- Kategori
- Deneme
Farkında mısınız? Kimse çocuk kalmıyor!
Sokağın sonuna geldiğimde, köşeyi dönmeden önce, kapıdan baktığını bildiğim halde, kısa bir süre durmama rağmen, arkama bakmadım…(!)
Rüzgârın sıcak soluğu sadece tülü titretmeye yetiyor bu gece, uzakta bir köpek havlıyor, zaman öksürüyor, ciğerlerinden kopmuş, nemli anılar saçılıyor…
Çok yaşa!
Bacaklarım tutmuyor, ellerim titriyor, bir köşe daha dönüyorum, az önceki güçlü benden eser yok, çöküyorum, hıçkıra hıçkıra ağlıyor muyum? Gülüyor muyum? Sahi ben ne yaptığımı biliyor muyum?
Kuyruğu bacaklarının arasında, çöplerin arasında nafakasını aramaktan yorulmuş, umudunu yitirmiş, tüyleri dökülmüş bir köpek yalıyor ellerimi…
Yüzler eskiyor.
Gamzeler doluyor…
Farkında mısınız? Kimse çocuk kalmıyor!
Perdeler kapanıyor, evlerin ışıkları yanıyor sonra.
Kendine kendine konuşan bir kadın menekşelerini suluyor…
Biliyorum kavgası da sevdası da bitmiyor.
Nedense aklıma kadına ‘deli’ demek gelmiyor…

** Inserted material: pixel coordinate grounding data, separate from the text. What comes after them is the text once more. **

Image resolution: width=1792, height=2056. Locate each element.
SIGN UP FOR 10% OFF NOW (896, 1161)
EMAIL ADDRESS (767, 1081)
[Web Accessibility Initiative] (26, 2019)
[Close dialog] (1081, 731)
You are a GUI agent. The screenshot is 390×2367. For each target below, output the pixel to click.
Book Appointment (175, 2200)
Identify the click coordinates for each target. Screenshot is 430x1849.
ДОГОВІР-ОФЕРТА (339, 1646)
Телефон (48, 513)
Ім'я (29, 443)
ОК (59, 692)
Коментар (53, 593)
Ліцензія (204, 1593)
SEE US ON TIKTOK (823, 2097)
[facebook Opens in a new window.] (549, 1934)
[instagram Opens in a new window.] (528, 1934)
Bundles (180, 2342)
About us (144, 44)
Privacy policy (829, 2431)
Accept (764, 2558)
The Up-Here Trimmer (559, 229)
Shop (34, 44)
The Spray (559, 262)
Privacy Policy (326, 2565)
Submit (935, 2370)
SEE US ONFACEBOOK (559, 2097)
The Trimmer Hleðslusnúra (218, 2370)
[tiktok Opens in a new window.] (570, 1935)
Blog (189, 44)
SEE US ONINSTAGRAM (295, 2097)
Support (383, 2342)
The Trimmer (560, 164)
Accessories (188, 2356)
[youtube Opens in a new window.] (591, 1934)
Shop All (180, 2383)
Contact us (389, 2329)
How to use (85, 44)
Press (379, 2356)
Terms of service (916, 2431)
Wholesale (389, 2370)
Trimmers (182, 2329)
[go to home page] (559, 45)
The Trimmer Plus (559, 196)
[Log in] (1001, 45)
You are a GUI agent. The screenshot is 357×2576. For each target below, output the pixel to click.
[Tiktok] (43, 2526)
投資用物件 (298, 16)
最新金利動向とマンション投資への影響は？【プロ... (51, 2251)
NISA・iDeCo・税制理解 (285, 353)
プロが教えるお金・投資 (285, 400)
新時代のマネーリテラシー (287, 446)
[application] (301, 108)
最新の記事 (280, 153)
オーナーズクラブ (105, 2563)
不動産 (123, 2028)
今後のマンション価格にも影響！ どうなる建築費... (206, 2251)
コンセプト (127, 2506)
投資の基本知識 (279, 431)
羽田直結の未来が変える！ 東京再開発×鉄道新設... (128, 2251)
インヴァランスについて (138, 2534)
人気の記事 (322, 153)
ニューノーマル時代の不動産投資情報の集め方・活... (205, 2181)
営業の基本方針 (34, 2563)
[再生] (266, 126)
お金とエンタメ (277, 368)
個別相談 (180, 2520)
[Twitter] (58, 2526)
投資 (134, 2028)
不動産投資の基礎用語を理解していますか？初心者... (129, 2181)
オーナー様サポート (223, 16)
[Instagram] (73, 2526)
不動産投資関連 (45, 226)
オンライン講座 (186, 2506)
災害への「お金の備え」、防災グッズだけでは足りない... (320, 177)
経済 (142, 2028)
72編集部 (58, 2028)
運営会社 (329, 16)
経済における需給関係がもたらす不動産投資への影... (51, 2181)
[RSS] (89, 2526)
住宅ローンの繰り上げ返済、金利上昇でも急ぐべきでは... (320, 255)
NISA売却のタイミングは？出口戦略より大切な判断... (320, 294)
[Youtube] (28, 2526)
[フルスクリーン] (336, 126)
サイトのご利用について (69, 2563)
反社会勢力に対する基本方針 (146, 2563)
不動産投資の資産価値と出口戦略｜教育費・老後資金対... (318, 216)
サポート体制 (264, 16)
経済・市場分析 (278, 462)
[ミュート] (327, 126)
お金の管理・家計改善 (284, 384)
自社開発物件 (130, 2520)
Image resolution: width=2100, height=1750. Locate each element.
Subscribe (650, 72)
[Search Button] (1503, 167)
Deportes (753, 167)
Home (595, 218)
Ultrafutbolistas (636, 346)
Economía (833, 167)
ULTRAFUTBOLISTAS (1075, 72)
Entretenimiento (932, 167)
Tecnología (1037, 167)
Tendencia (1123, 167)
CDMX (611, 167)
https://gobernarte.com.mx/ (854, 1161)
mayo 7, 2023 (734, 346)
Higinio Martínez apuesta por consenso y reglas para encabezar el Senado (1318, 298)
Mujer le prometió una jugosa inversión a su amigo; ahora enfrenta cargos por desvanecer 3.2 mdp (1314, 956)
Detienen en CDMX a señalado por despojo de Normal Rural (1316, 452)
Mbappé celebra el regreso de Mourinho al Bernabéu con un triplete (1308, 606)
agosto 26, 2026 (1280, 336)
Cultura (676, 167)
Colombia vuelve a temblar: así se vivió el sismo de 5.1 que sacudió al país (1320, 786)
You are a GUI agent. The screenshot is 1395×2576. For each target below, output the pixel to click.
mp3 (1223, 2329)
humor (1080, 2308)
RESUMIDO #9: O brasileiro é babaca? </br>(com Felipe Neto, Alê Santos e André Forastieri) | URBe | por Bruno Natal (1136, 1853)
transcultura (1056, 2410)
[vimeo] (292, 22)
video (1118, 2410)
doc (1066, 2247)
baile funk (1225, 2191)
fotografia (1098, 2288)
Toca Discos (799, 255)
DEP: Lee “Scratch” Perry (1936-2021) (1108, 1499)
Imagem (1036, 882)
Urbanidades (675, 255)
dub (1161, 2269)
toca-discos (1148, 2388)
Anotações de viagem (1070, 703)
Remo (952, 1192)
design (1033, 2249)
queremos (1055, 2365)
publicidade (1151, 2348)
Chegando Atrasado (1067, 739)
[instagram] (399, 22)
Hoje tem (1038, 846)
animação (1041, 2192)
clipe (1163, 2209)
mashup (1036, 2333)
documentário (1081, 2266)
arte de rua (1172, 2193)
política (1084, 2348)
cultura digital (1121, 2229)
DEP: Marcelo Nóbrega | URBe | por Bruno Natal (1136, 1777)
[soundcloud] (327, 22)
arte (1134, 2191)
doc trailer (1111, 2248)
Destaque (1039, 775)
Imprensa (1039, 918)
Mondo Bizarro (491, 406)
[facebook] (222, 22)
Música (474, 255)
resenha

Kadın matrak, su derin, ayakları yere değmiyorken, gücünün bittiği yerde, vazgeçmek üzereyken, ciğerlerini patlatırcasına “imdat” diye bağırsa!
Belki herkes duyacak, aralarında görenler hatta gülenler olacak, belki de alayı şaka sanacak!
Şakadan da ölünür mü yahu?
Hani daha beyaz gelinlik, hani daha sevda, hani şarkılara söyletip, hani daha karpuz kesecektiniz!